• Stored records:
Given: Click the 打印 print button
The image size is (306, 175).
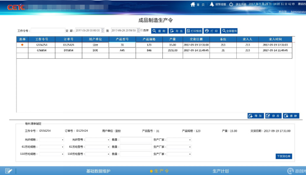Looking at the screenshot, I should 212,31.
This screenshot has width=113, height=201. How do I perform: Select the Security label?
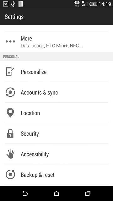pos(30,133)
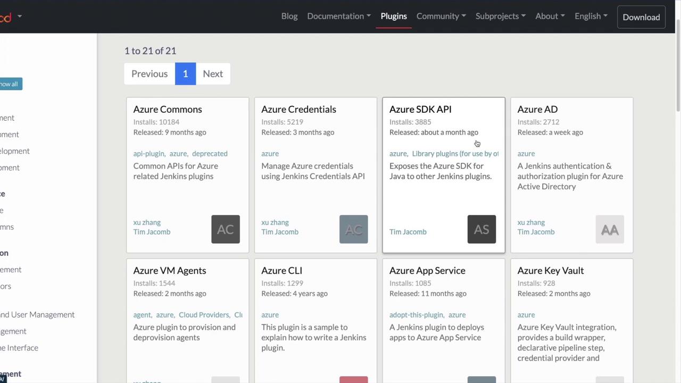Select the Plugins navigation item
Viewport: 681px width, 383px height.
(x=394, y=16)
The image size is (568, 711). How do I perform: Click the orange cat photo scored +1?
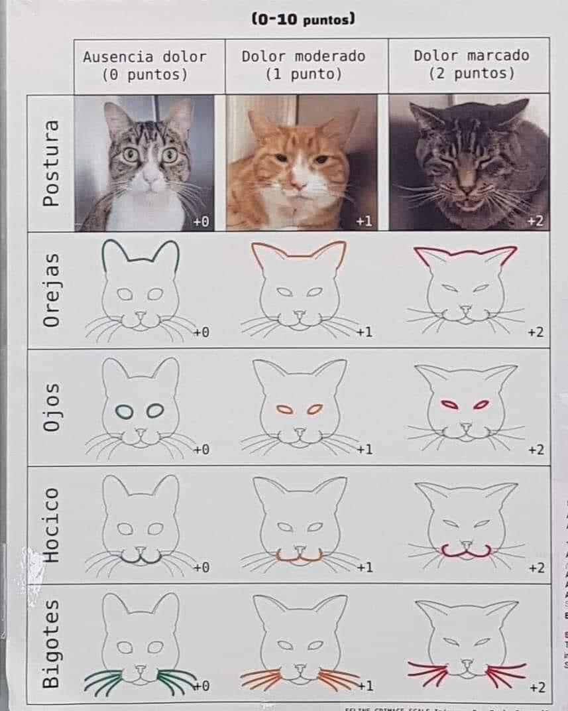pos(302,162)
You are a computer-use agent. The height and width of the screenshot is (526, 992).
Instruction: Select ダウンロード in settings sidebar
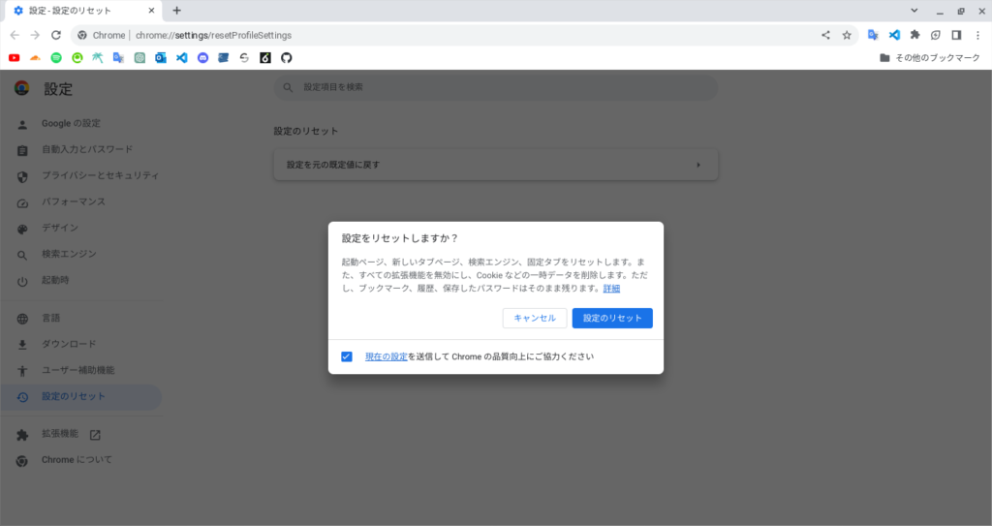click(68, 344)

• Try it:
Type out the data above again exactly as written, minus the images.

• Response below:
Given: Click the 打印 print button
The image size is (306, 175).
Looking at the screenshot, I should 212,31.
This screenshot has width=113, height=201. How do I perform: Select the Security label?
pos(30,133)
Select the Plugins navigation item
Viewport: 681px width, 383px height.
(x=394, y=16)
The image size is (568, 711). How do I perform: Click the orange cat photo scored +1?
pos(302,162)
You are a computer-use agent. The height and width of the screenshot is (526, 992).
Instruction: Select ダウンロード in settings sidebar
click(68, 344)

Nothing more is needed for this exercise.